I can't promise any help ... but I find the principal idea really cool:
a pdf connection to non-disc memory (instead of traditional disc based file)
to which R would write and Emacs could display in a buffer. Reallz
something we could be proud of!
>> On Fri, May 15, 2015 at 12:30 PM, Titus von der Malsburg <malsburg using posteo.de
>>> One feature that I really miss when developing R code with ESS is the
>>> ability to display plots in Emacs. The free-floating plots generated
>>> R’s plotting functions are really annoying because they pop up in random
>>> positions and almost always cover stuff that I need to see.
>>> Last time I checked, people said that the only way to have plots in
>>> Emacs windows would be use the XWidget branch of Emacs which allows
>>> embedding of GTK widgets into Emacs buffers. This may be a neat
>>> solution (although R doesn’t seem to use GTK) but it’s not going to
>>> happen anytime soon because the XWidget branch is pretty dead (last
>>> commit in Sept 2013).
>>> Luckily, there may be a much simpler solution: Emacs has a fantastic
>>> support for viewing PDF files via the pdf-tools package . (For
>>> people who don’t know pdf-tools, it allows you to isearch PDF files and
>>> to create and edit annotations that a compatible with those created by
>>> Adobe tools. Amazing!) So one solution is to plot into a PDF file and
>>> to display that PDF in a separate Emacs buffer window.
>>> This has the potential to be really convenient. For example, we can
>>> activate auto-revert-mode in the buffer displaying the PDF such that the
>>> PDF is automatically refreshed when a new plot is written to the PDF
>>> file. Also pdf-tools can scale the plot to fill the window. This means
>>> that we can resize the window and the size of the plot is dynamically
>>> adapted – no need to replot.
>>> So far, this solution works really nicely and certainly much better than
>>> the x11 windows created by default. However, there are two things that
>>> are suboptimal:
>>> 1.) It is annoying that I have to type and execute:
>>> instead of just:
>>> Is there a way to use the PDF renderer as the default device instead of
>>> x11? If not (which is likely), what else can be done to free the user
>>> >From having to generate the PDFs manually? Is there perhaps a clever
>>> way to wrap the plotting functions? Something involving recordPlot and
>>> 2.) It would be nice if plotting would automatically open a new Emacs
>>> buffer displaying the result. This could perhaps be addressed by
>>> scanning each executed command with a regular expression, something like
>>> (but realistically much more complex than):
>>> (defvar ess-plot-command-regexp "\\bplot(")
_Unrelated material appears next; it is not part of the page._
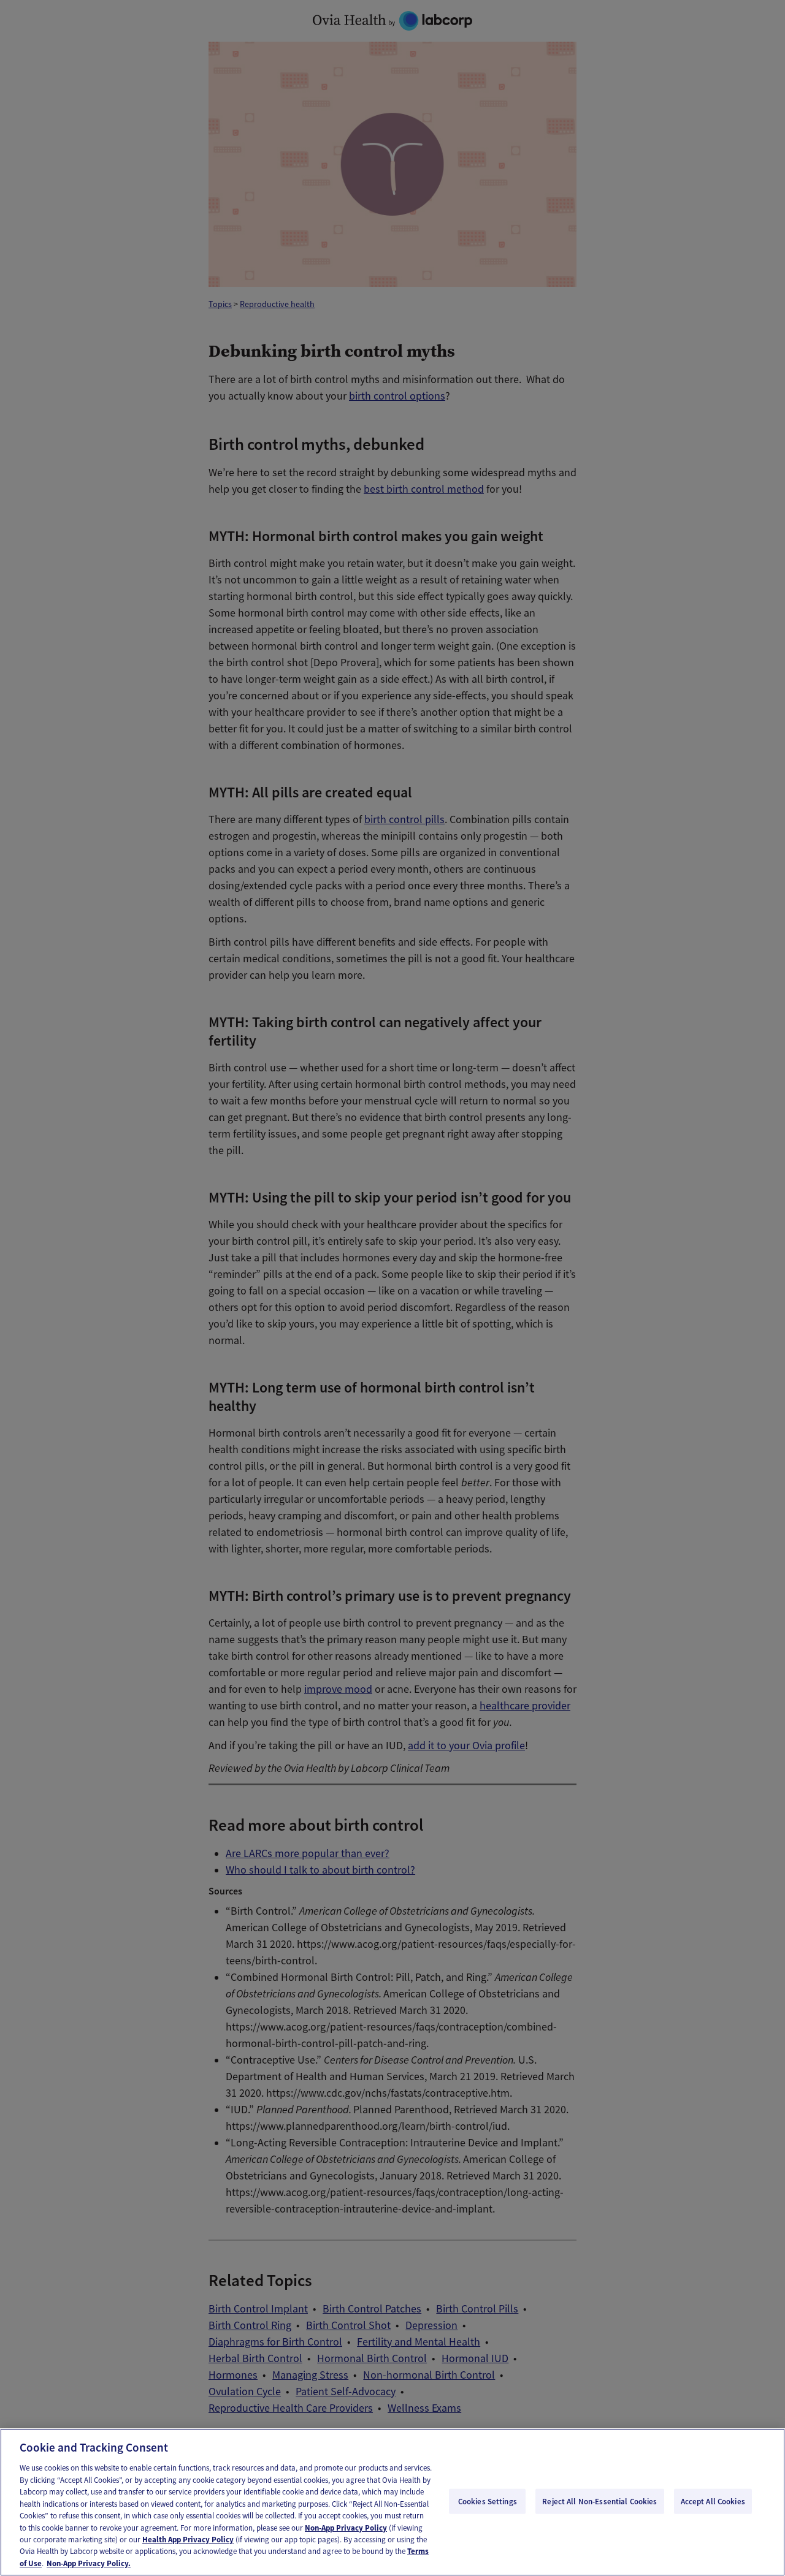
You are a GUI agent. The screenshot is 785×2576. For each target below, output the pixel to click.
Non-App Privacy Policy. (89, 2563)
>>> If it matches, ESS could open the PDF in a new buffer window or prompt
>>> the user asking whether the PDF should be opened. Is there already
>>> infrastructure in ESS for scanning R commands like that?
>>> An alternative might be to use gfilenotify/inotify/w32notify to inform
>>> ESS every time the target PDF changes. ESS could then prompt the user
>>> asking whether the plot should be displayed. This is cleaner because
>>> detecting plotting commands accurately is at least difficult. However
>>> the notify solution requires that ESS knows the PDF containing the plot
>>> but this could be achieved by whatever the solution for issue 1 is.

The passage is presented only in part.